* [What you will do]:
Reproduce every line of the data below word for word, leaving nothing out and changing nothing.

━━━━

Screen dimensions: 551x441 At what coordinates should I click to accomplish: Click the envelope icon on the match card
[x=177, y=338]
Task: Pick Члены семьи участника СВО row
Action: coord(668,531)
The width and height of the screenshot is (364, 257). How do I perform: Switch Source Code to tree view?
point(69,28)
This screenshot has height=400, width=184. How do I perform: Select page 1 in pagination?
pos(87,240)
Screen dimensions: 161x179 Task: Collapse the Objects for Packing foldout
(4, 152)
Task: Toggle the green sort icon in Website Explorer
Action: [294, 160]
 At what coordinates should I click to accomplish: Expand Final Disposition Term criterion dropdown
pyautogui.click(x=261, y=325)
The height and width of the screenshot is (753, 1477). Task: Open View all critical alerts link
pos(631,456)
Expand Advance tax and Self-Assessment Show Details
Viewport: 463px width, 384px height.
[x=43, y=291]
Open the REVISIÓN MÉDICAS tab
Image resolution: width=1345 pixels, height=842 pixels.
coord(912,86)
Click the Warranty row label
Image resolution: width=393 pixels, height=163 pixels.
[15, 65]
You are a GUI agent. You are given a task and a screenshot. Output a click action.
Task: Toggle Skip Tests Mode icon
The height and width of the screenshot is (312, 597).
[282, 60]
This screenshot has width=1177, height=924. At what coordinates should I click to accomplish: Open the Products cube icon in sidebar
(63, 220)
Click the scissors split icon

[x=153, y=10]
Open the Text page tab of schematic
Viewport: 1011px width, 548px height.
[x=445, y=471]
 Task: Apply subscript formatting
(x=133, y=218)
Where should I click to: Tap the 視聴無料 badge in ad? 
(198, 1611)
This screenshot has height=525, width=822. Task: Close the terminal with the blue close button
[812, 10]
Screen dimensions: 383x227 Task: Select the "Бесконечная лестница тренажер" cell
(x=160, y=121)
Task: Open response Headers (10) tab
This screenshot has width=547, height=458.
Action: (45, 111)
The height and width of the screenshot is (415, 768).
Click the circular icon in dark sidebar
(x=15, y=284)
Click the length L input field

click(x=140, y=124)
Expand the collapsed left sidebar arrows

━━━━

* [Answer below]:
Screen dimensions: 551x441 At what coordinates should I click to accomplish: Click the envelope icon on the match card
[x=177, y=338]
Task: Pick Члены семьи участника СВО row
Action: coord(668,531)
The width and height of the screenshot is (364, 257). How do I perform: Switch Source Code to tree view?
point(69,28)
This screenshot has height=400, width=184. How do I perform: Select page 1 in pagination?
pos(87,240)
Screen dimensions: 161x179 Task: Collapse the Objects for Packing foldout
(4, 152)
Task: Toggle the green sort icon in Website Explorer
Action: [294, 160]
 At what coordinates should I click to accomplish: Expand Final Disposition Term criterion dropdown
pyautogui.click(x=261, y=325)
The height and width of the screenshot is (753, 1477). Task: Open View all critical alerts link
pos(631,456)
Expand Advance tax and Self-Assessment Show Details
Viewport: 463px width, 384px height.
[x=43, y=291]
Open the REVISIÓN MÉDICAS tab
Image resolution: width=1345 pixels, height=842 pixels.
coord(912,86)
Click the Warranty row label
Image resolution: width=393 pixels, height=163 pixels.
[15, 65]
You are a GUI agent. You are given a task and a screenshot. Output a click action.
Task: Toggle Skip Tests Mode icon
The height and width of the screenshot is (312, 597).
[282, 60]
This screenshot has width=1177, height=924. At what coordinates should I click to accomplish: Open the Products cube icon in sidebar
(63, 220)
Click the scissors split icon

[x=153, y=10]
Open the Text page tab of schematic
Viewport: 1011px width, 548px height.
[x=445, y=471]
 Task: Apply subscript formatting
(x=133, y=218)
Where should I click to: Tap the 視聴無料 badge in ad? 
(198, 1611)
This screenshot has height=525, width=822. Task: Close the terminal with the blue close button
[812, 10]
Screen dimensions: 383x227 Task: Select the "Бесконечная лестница тренажер" cell
(x=160, y=121)
Task: Open response Headers (10) tab
This screenshot has width=547, height=458.
Action: (45, 111)
The height and width of the screenshot is (415, 768).
Click the circular icon in dark sidebar
(x=15, y=284)
Click the length L input field

click(x=140, y=124)
Expand the collapsed left sidebar arrows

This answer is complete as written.